How to tell if a company is overvalued and avoid being caught by the next share price plummet

by Jonathan Adams
share price plummet

On Tuesday, April 19th 2022, the Netflix share price plummeted by 35.1% wiping $52 billion from the company’s value. Investors holding the shares, from institutional investors like fund managers to small private investors building a nest egg also took a hit.

If you held or hold Netflix shares, hopefully your investments were well enough diversified for the streaming giant’s plunge in value to have stung rather than caused any serious damage to your portfolio. And if you have a long term horizon you might even have faith in Netflix’s powers of recovery.

The content streaming market will continue to grow for the foreseeable future. And Netflix is still the dominant player in television and film streaming, even if it is starting to see its market share eroded by increased competition and the end of Covid-19 pandemic lockdown restrictions. It’s far from inconceivable that Netflix’s value could eventually, probably not within months but given time, recover to the heights it reached last October.

netflix inc

At its peak just six months ago, a single share in Netflix was worth $690.31. As of late April, you can pick one up for $202.66. That’s a fall of nearly 67% and would have been plenty painful for any investors over-exposed to the stock.

RECORDS PROVIDED »
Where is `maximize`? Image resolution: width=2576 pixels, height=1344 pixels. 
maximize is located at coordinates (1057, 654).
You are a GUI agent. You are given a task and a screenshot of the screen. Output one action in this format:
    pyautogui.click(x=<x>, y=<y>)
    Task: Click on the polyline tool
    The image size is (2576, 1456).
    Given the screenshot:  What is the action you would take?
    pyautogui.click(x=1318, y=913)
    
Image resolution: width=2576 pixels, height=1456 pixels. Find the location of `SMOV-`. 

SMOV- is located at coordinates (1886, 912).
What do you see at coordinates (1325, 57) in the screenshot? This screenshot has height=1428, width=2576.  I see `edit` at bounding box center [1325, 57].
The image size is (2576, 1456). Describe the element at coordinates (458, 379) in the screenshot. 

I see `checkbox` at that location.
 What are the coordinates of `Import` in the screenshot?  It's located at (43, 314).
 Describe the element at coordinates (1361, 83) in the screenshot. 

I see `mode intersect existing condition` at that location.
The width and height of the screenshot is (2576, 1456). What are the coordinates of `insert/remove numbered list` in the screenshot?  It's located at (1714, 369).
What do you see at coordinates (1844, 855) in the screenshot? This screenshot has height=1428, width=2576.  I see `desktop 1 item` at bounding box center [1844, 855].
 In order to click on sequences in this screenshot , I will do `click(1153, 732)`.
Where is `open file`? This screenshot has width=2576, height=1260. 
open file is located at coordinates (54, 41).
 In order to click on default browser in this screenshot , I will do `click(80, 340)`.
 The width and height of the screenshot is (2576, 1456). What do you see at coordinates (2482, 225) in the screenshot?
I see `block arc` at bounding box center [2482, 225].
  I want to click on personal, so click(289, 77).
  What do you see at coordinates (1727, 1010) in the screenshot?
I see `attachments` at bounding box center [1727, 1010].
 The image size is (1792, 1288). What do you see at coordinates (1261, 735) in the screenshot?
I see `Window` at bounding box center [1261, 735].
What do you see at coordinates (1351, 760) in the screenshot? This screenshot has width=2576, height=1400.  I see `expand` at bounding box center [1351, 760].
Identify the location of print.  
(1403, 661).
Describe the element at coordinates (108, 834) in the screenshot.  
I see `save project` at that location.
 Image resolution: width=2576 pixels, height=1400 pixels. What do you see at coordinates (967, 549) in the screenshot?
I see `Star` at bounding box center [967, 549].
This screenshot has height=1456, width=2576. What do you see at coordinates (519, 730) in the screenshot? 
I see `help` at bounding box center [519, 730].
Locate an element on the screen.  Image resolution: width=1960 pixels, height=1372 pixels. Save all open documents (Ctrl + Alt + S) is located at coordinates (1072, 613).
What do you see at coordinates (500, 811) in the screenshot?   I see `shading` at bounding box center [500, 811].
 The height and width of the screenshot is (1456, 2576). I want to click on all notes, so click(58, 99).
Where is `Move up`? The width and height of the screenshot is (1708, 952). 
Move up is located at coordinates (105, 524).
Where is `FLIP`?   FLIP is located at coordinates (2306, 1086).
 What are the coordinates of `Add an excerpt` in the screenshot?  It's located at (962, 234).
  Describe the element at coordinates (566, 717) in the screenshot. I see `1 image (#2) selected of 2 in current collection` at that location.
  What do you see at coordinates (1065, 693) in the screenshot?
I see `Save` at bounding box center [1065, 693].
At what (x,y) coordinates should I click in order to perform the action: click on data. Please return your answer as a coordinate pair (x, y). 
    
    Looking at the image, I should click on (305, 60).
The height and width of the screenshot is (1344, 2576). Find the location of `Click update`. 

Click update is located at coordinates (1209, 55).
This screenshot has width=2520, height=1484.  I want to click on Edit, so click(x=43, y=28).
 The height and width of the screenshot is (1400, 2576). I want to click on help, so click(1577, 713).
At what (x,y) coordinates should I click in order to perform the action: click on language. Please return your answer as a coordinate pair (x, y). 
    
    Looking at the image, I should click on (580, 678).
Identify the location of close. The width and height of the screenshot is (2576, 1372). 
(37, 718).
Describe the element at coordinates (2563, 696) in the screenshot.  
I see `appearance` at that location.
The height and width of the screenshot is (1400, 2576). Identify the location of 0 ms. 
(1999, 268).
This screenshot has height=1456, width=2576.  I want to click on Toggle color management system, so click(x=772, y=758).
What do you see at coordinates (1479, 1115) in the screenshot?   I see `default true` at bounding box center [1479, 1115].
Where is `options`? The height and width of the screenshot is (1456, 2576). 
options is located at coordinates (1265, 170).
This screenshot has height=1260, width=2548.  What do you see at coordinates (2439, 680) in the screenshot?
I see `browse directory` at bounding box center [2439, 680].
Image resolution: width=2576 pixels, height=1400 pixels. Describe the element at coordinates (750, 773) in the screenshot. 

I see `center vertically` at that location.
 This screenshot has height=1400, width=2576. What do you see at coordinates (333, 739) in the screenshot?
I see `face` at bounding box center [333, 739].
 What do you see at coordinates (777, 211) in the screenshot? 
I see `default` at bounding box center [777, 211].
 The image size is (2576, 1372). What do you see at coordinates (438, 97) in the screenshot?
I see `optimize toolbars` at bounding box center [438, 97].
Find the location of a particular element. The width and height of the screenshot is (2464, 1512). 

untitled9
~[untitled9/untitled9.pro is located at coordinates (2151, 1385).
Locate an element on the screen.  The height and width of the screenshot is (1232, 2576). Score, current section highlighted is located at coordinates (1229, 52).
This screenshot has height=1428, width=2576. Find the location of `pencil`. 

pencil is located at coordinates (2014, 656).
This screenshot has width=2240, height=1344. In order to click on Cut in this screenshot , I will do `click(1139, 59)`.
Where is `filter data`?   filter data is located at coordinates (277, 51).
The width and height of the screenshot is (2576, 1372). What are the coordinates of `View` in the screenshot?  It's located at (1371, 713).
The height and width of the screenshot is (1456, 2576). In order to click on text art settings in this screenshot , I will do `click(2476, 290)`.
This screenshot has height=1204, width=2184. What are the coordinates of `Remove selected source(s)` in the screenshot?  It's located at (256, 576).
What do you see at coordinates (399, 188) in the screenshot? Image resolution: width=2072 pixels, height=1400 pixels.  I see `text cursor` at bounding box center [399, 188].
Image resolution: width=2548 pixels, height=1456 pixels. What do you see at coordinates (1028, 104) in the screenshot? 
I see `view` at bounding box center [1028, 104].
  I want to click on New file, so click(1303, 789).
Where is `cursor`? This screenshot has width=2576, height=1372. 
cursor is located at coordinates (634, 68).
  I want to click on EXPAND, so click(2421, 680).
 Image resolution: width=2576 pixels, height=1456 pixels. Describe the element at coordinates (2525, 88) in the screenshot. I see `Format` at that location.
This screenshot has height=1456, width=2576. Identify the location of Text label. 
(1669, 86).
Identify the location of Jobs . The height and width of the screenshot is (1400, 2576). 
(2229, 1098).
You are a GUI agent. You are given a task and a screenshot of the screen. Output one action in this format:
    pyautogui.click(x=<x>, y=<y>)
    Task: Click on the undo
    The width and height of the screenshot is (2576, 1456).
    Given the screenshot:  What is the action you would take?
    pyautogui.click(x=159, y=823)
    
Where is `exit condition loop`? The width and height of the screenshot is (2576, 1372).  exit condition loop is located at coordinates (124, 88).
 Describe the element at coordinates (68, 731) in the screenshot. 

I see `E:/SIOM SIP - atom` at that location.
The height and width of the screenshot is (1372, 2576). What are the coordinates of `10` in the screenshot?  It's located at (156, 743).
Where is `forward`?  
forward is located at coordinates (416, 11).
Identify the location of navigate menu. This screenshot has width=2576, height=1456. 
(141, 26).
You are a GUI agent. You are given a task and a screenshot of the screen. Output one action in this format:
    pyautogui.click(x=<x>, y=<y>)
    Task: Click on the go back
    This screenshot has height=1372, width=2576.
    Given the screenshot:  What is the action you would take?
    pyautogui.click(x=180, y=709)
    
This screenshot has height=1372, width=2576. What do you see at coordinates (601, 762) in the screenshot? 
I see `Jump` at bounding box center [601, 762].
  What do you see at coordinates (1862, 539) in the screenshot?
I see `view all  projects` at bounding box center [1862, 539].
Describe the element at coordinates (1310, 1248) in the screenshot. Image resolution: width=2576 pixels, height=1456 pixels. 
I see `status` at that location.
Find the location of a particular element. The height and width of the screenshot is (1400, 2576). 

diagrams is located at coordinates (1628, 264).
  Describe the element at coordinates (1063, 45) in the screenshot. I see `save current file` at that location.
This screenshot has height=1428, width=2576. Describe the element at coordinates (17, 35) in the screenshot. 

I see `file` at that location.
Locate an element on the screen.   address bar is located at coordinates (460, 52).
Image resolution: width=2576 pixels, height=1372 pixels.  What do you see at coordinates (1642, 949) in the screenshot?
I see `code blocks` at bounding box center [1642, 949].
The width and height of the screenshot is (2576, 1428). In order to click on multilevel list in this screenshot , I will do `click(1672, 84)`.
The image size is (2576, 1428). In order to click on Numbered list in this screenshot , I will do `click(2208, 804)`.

TASK PROMPT » Continue the article on spotting overvalued companies, starting after its last sentence about Netflix's fall from its peak.

EXERCISE RESPONSE »
Are other companies at risk of their own Netflix Moment?

Hopefully that wasn’t you. But with stock markets and especially growth stocks considered to have a bright future on a tear from the beginning of the Covid-19 sell-off recovery in late March 2020 until the beginning of this year, other stocks could be vulnerable to their own Netflix moment of reckoning.

nasdaq composite

The Nasdaq composite gained 133.41% from its pandemic sell-off low of 6879.52 points to 16057.44 at its high on November 19 2021. Even if we discount the sharp, short-lived low of that sell-off, the Nasdaq would have been 65% up on the new record high it had just set before then by November last year.

That’s despite the fact the International Monetary Fund expects the pandemic will cost the global economy over $12.5 trillion through 2024 and Statista says 2022 global GDP will be 4.5% lower than it would have been. The global economy fell to a negative growth rate of –3.12% in 2020 while global stock markets were soaring to unprecedented new heights from late March onwards.

Much of the growth from late March 2020 to the end of last year was driven by high growth technology companies like Netflix. Biotech was another sector to see among the most significant gains. But except for the sectors worst hit by the pandemic, like travel, tourism, hospitality and leisure and entertainment activities tied to bricks and mortar premises and groups of people in public spaces, markets generally did well.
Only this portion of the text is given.